MM: What other problems do you run into with booking bands and how do you overcome them?
DD: Sometimes it is tough to get ahold of club bookers. A lot of them hide behind email these days. They are not usually going to tell you if for example a date you are asking for may already be booked. They will probably assume that you will assume that if you don’t hear from them they are not interested. So it is good to always check their web calendar before you pitch. That can save you some time.
MM: Do you ever run into problems with bands because they usually only get offered door percentages the first time they go into another market?
DD: Yes. That is another thing that I tell bands right up front at the beginning - that they are going to make very little money on their first tour. I give all my bands a questionnaire at the beginning, and one of the questions is, do you have enough funds to go tour for a week if you don’t make any money at the shows?
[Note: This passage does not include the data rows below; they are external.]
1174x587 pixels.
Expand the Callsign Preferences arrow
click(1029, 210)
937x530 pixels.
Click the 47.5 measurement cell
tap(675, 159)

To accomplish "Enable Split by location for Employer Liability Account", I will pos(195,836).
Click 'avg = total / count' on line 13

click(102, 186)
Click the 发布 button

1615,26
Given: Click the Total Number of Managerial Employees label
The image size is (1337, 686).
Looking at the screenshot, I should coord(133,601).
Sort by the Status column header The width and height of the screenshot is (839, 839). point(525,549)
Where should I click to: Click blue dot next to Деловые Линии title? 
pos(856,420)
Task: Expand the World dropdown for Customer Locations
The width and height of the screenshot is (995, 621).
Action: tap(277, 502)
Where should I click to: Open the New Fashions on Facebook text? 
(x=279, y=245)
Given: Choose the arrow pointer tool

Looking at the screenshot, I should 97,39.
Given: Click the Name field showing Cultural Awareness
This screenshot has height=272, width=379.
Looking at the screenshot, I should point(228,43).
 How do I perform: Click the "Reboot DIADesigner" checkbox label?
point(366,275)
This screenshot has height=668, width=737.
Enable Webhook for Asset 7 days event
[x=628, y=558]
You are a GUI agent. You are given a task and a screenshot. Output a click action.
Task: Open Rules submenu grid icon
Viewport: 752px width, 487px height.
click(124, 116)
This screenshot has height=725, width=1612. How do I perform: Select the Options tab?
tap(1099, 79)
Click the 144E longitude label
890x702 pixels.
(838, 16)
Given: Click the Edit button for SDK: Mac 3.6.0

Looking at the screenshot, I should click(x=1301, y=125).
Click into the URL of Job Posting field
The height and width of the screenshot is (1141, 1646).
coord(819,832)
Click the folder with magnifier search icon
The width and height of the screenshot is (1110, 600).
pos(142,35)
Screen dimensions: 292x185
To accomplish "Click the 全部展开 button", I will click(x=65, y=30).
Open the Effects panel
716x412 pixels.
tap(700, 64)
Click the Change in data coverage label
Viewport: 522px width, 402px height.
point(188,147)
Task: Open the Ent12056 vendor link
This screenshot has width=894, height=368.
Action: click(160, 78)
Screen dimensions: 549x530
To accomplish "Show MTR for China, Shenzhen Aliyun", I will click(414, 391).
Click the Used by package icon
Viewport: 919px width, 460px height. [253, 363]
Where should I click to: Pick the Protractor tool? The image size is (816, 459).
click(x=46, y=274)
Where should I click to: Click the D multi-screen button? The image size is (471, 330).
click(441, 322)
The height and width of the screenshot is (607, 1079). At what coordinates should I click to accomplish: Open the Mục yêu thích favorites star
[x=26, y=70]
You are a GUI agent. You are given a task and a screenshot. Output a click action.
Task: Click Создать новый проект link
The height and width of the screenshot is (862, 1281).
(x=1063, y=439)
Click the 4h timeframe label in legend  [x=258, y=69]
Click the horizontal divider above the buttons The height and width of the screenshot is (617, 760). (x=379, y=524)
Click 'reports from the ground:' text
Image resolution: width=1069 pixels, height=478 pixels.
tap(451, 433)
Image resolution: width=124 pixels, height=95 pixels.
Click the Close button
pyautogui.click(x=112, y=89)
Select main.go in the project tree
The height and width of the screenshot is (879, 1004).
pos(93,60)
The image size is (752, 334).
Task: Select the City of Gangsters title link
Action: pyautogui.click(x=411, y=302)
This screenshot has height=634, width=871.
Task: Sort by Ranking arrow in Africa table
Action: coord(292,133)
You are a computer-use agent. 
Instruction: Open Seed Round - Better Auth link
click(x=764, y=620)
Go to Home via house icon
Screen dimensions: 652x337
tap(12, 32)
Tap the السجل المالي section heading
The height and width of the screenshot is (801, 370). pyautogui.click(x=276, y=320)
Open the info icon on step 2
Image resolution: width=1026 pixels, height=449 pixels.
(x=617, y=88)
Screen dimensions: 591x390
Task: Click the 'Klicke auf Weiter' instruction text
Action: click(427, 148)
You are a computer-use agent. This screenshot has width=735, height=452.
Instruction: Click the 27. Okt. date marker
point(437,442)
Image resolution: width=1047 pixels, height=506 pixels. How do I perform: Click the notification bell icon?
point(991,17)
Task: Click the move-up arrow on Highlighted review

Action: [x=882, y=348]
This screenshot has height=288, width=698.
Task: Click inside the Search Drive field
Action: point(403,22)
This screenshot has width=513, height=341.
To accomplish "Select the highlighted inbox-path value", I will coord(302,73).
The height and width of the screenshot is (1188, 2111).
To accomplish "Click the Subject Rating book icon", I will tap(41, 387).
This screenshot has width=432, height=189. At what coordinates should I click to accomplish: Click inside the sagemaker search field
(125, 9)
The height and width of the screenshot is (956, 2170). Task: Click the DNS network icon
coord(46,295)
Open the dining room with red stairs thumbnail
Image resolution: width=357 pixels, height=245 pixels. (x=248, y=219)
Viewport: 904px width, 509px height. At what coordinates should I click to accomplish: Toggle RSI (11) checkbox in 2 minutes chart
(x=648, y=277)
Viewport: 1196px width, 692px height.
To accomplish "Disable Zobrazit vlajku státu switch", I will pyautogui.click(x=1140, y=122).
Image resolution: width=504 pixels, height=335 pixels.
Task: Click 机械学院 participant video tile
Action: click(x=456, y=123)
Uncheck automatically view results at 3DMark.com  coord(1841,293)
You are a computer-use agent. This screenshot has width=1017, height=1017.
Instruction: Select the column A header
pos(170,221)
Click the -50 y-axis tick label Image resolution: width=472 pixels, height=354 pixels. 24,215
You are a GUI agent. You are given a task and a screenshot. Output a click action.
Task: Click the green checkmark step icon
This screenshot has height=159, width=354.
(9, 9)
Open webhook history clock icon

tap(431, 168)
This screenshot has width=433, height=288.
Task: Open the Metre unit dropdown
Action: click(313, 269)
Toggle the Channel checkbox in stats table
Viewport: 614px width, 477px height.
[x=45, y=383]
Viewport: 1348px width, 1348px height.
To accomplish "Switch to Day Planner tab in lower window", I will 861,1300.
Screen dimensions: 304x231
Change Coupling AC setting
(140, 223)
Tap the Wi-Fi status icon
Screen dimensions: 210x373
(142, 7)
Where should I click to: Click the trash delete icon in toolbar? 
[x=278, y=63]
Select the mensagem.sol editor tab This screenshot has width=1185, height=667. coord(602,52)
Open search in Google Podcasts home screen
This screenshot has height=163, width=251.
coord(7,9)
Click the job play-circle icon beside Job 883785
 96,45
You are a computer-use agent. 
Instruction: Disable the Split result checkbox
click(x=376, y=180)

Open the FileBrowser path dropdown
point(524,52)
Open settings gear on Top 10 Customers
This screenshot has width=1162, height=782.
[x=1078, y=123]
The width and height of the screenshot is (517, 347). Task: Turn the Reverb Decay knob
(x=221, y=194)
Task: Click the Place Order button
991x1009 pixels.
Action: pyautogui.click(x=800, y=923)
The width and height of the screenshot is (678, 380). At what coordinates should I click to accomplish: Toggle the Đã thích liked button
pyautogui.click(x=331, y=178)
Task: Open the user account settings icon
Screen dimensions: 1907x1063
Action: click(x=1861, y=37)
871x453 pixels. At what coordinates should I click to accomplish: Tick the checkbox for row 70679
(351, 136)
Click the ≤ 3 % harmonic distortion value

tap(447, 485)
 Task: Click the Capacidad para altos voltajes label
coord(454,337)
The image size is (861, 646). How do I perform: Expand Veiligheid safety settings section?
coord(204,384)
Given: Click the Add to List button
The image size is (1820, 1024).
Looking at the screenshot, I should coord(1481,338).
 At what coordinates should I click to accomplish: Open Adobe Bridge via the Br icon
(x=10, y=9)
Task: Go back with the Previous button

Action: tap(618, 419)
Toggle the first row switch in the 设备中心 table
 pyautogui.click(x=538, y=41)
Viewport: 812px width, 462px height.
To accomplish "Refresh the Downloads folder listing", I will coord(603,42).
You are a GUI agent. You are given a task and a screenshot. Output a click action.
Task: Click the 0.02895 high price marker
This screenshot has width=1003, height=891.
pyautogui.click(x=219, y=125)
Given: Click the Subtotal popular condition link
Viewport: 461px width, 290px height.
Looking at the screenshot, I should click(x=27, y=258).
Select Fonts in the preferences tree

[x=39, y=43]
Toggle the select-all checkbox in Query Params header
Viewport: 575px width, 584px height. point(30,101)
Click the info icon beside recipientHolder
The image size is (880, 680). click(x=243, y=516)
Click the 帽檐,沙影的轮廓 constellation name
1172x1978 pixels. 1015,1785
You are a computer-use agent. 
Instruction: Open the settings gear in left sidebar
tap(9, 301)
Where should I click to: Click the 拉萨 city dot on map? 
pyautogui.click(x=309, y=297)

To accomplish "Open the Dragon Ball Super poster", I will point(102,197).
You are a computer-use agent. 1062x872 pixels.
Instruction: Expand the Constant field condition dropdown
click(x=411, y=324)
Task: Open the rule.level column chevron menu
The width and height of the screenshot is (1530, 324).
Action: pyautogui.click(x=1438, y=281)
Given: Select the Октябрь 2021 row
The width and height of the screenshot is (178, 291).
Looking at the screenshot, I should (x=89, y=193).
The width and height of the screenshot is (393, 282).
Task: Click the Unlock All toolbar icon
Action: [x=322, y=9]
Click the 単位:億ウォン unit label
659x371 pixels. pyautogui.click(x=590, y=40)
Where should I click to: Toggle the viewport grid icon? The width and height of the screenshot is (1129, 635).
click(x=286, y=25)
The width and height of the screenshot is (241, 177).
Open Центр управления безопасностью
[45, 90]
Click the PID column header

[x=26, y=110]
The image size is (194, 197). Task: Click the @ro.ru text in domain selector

Of course, they bemoan paying my commission and paying gas to get to the shows and everything else, and then they say, 'what happens if we only make twenty bucks at the show?' Then they need to make it up in merch. That’s their gas money, their food money, their hotel money...they really need to push the merch. That is what is going to sustain them doing these tours where no one knows who they are and they are performing for a door percentage.
MM: Would you agree that bands also have to look at any show where they make new fans as a victory?
DD: Yes, but making bands understand that logic that they are going to play some pretty crappy venues and not make a lot of money at first and they gotta keep doing it, is not that easy to do. Some still think they can get paid a guarantee right off, and they just can’t do it. A lot of markets have pay-for-play, reverse guarantees, and situations where you have to buy tickets from the club and then sell them to make the money. More and more clubs are starting to catch on to this, but you still have bands saying, 'no, we want a couple hundred dollars guaranteed'. Then they aren’t going to play that market. Even after the first time a band plays a club it is doubtful they are going to get a guarantee when they go back, yet you have these bands then demanding a guarantee to go back somewhere where the previously drew about five people. They aren’t going to get back in to that market at that rate. What I tell bands is that when they look at all these bands who are now popular and play at fifty-thousand seat stadiums and are now on the radio, those bands started right at the beginning, too - playing in front of five people at a club, not making any money because no one knew who they were. But they hung in there and kept doing it and doing it and doing it. If a band ends up selling fifty to a hundred thousand of their CDs on their own, believe me, the major labels are going to come find them. They will find them if they are creating that much buzz on their own, because bands have to realize that the majors are no longer developing artists. They want artists that are already developed. The bottom line is, if you are not out touring, they are not going to know who you are. You could be the greatest band in the world, but if no one knows who you are, it doesn’t matter.